Beatboxing is incredibly fun to do, difficult to master, and if you’re a celebrity, a hidden talent to show off during late-night TV appearances.

Researchers drew back the curtain on the mysterious mechanics of beatboxing recently by asking beatboxers to do an odd gig: to drop their best beats inside an MRI (magnetic resonance imaging) machine. Led by Timothy Greer, a doctoral candidate at the University of Southern California, the group sought to compare the movements of beatboxing to those of speech, and presented their findings this week at the Acoustical Society of America’s 176th Meeting in Victoria, British Columbia.

The group defines beatboxing as “a musical art form that uses the vocal tract to mimic percussion and other sound effects.” In short: sick beats made by people.

An intricate choreography of the human vocal tract, vocal percussion dates back to African spiritual music and Indian Carnatic music, only picking up its modern moniker of beatboxing in 1970s New York, within the city’s pioneering hip-hop culture.

How Beatboxing Is a Language of Its Own

While previous research on the art form typically focused on one beatboxer, Greer’s study analyzed five beatboxers of varied skill, age, and gender. The previous paradigm also suggests that the vocabulary of beatboxers are limited to the scope of world languages — for example, snares are like trills, which appear in across many languages, including Spanish. But Greer’s findings suggest we don’t give beatboxers enough credit for their creativity.
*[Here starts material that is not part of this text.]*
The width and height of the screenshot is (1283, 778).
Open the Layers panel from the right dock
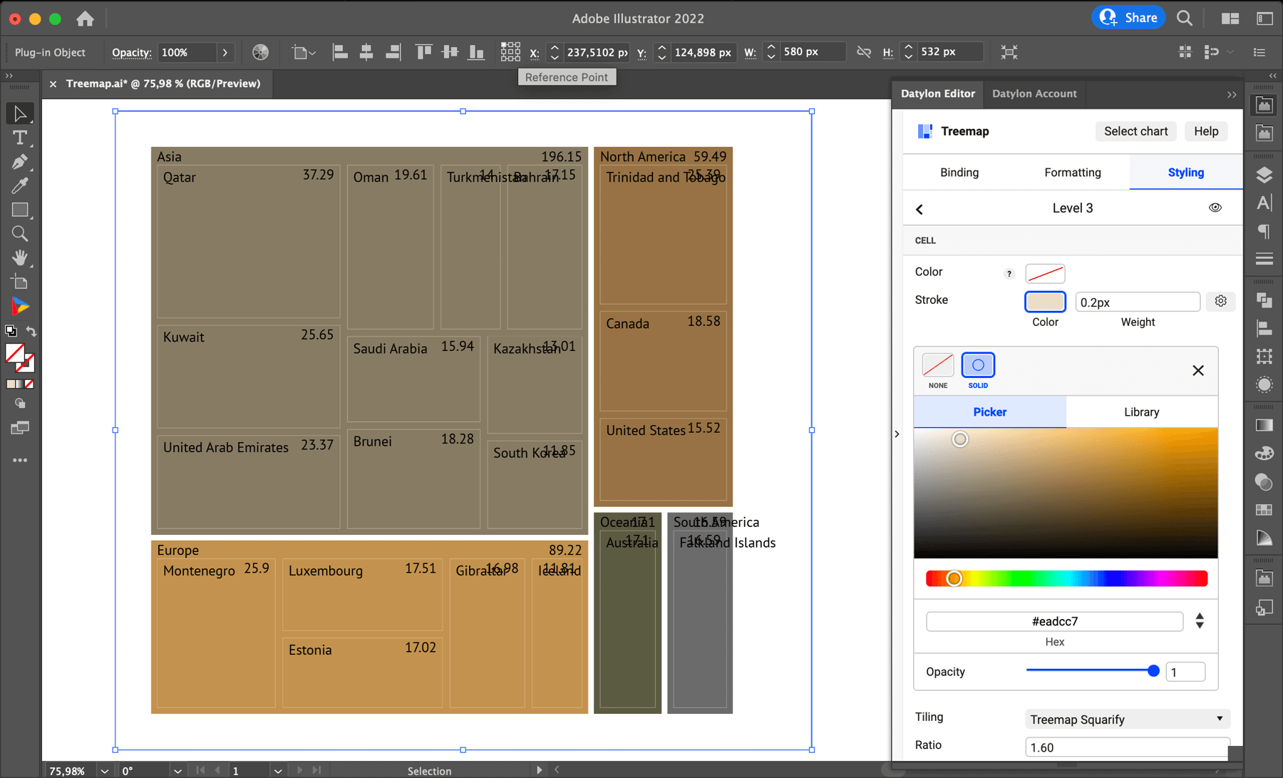pos(1264,174)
“We found that beatboxers can create sounds that are not seen in any language. They have an acrobatic ability to put together all these different sounds,” Greer says in a statement. “They can hear a sound like a snare drum and they can figure out what they need to do with their mouth to re-create it.”

Timothy Greer

Basically, in playing outside the boundaries of language, beatboxers create their own.
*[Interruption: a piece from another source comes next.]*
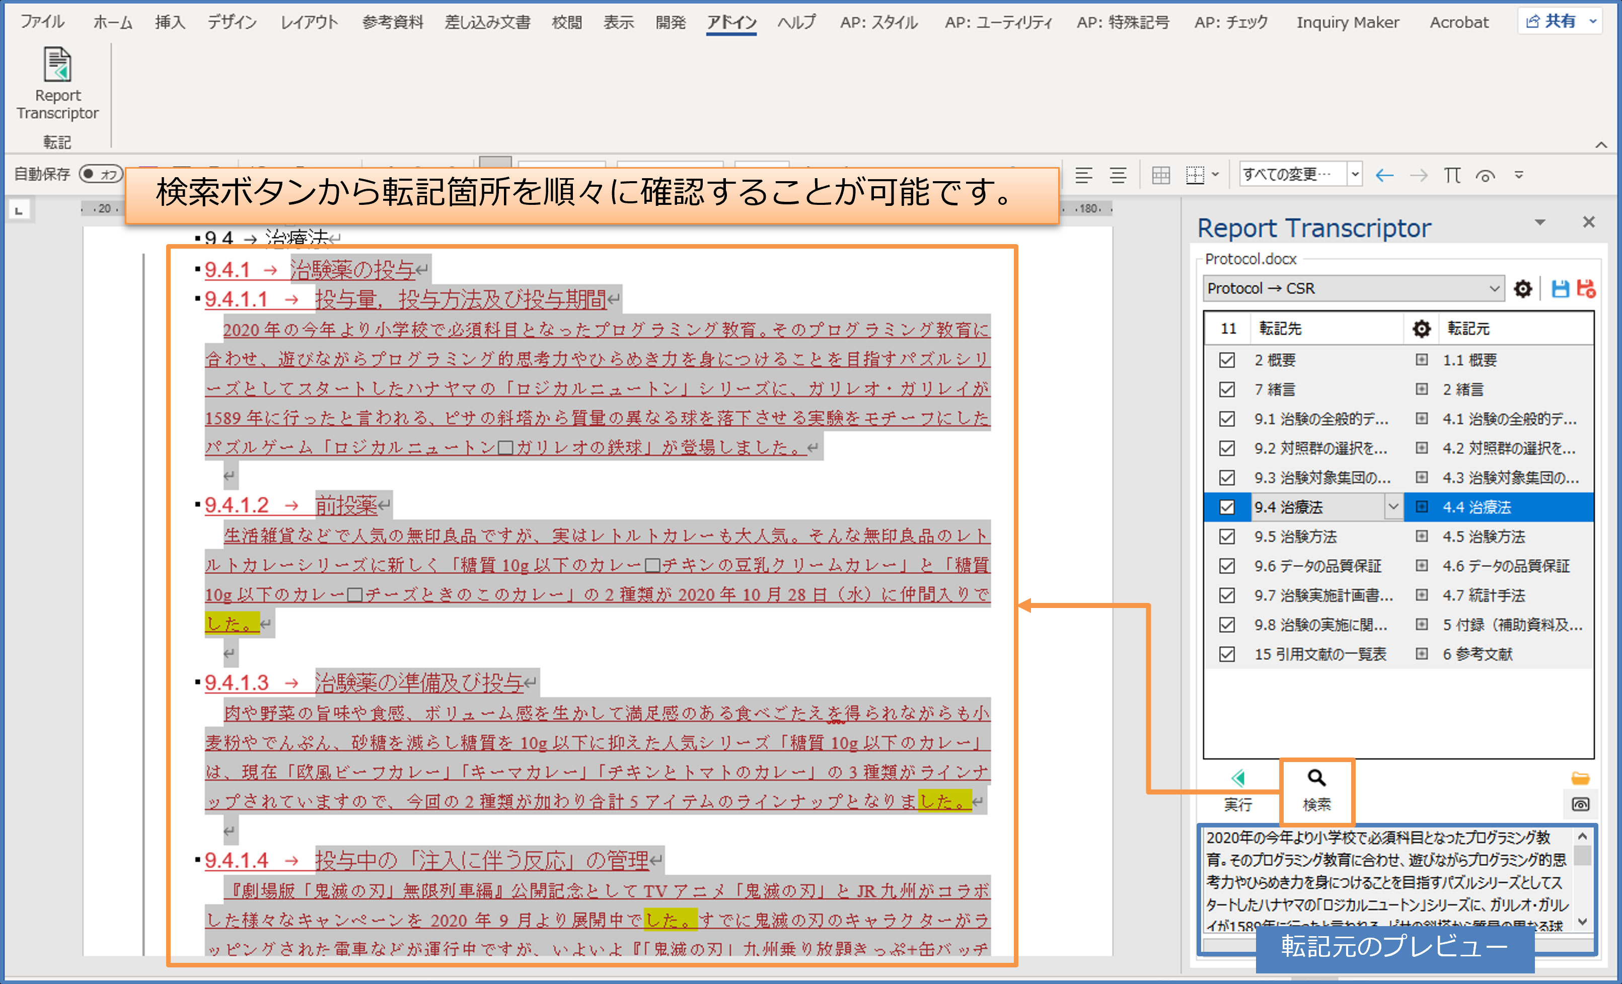Click the green execute (実行) icon

point(1238,779)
Thanks to the MRI, the group can break down this language, articulation by articulation, pixel by pixel. In a move that could help out many aspiring beatboxers, Greer’s team applied an algorithm to track the movement of each part of the vocal tract, including the vocal folds, tongue, jaw, lips, nose and velum (the soft palate at the roof of your mouth).
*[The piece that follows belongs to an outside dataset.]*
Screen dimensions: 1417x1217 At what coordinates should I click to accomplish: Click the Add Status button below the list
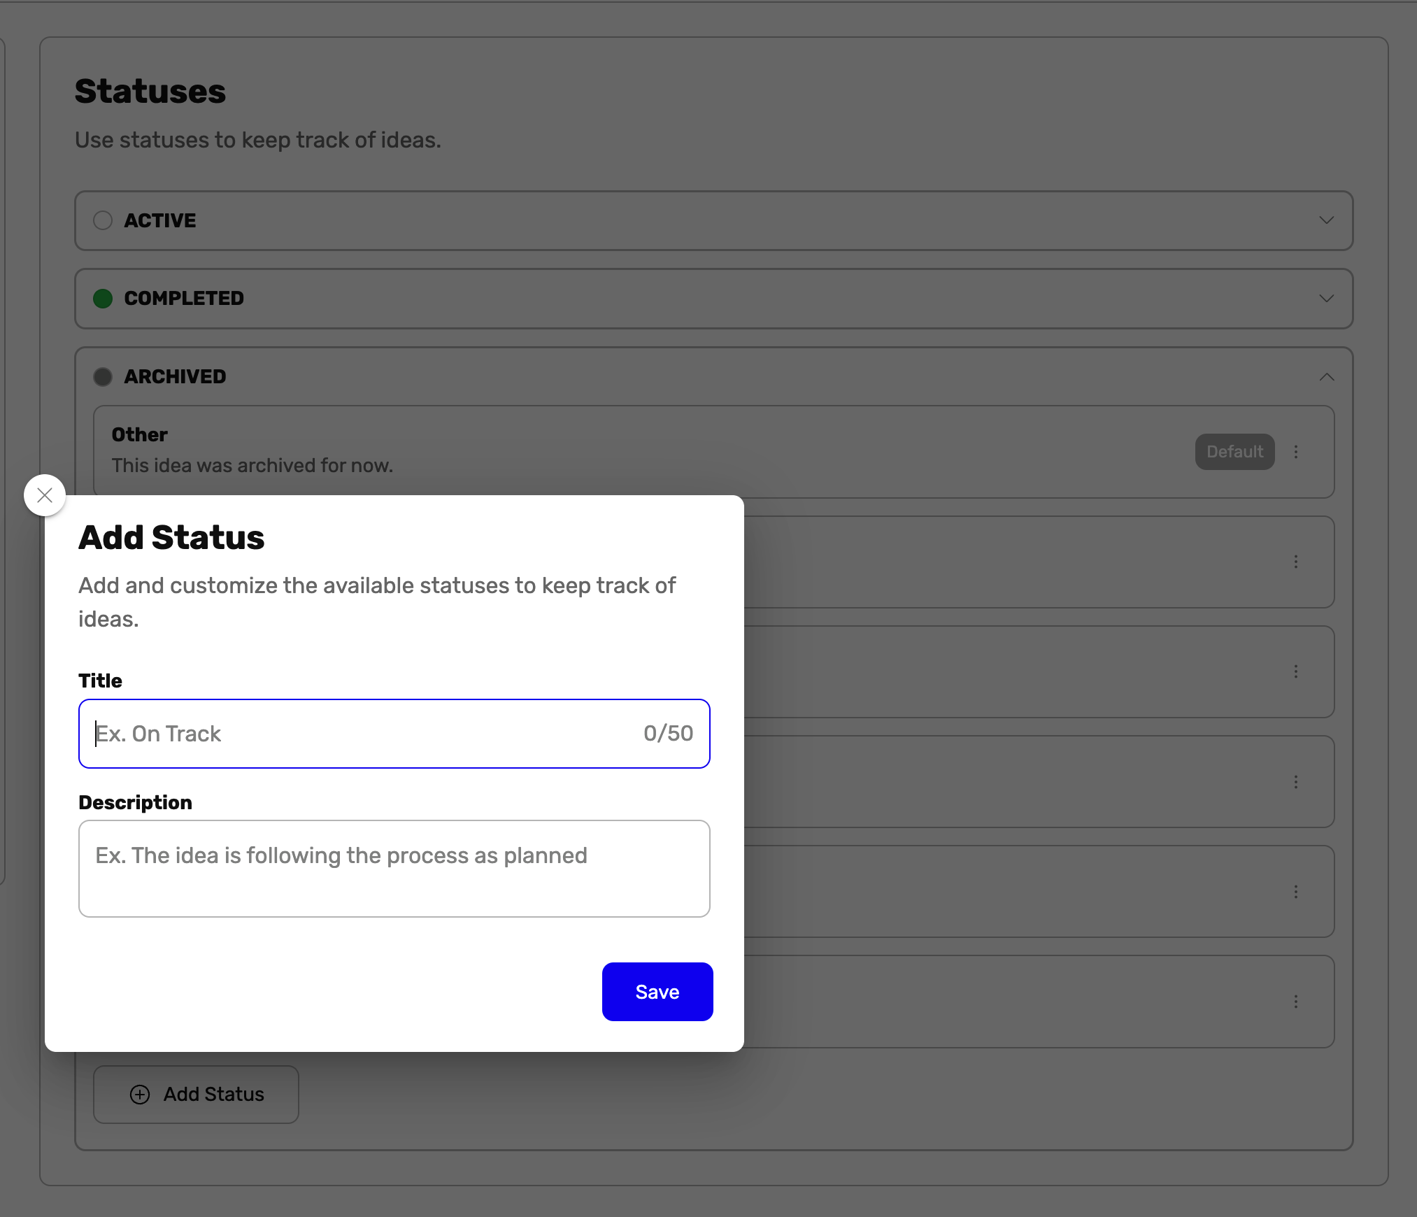[197, 1095]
Beatboxers often use mimicry to learn new sounds, somehow figuring out how to use these parts of the vocal tract to work beyond the bounds of language.

Timothy Grer

But their goal isn’t to create Beatboxing for Dummies. In some ways, the articulations and sounds we make are concrete manifestations of our thoughts, so tracing back how we think about them helps understand the connection of mind and body.

“By analyzing the movement patterns beatboxers use, we can better understand how the human body learns and produces coordinated actions,” the group explains on their website. “That information tells us more about other behaviors like speech and dancing, and it all comes together to uncover the mysteries of the human mind.”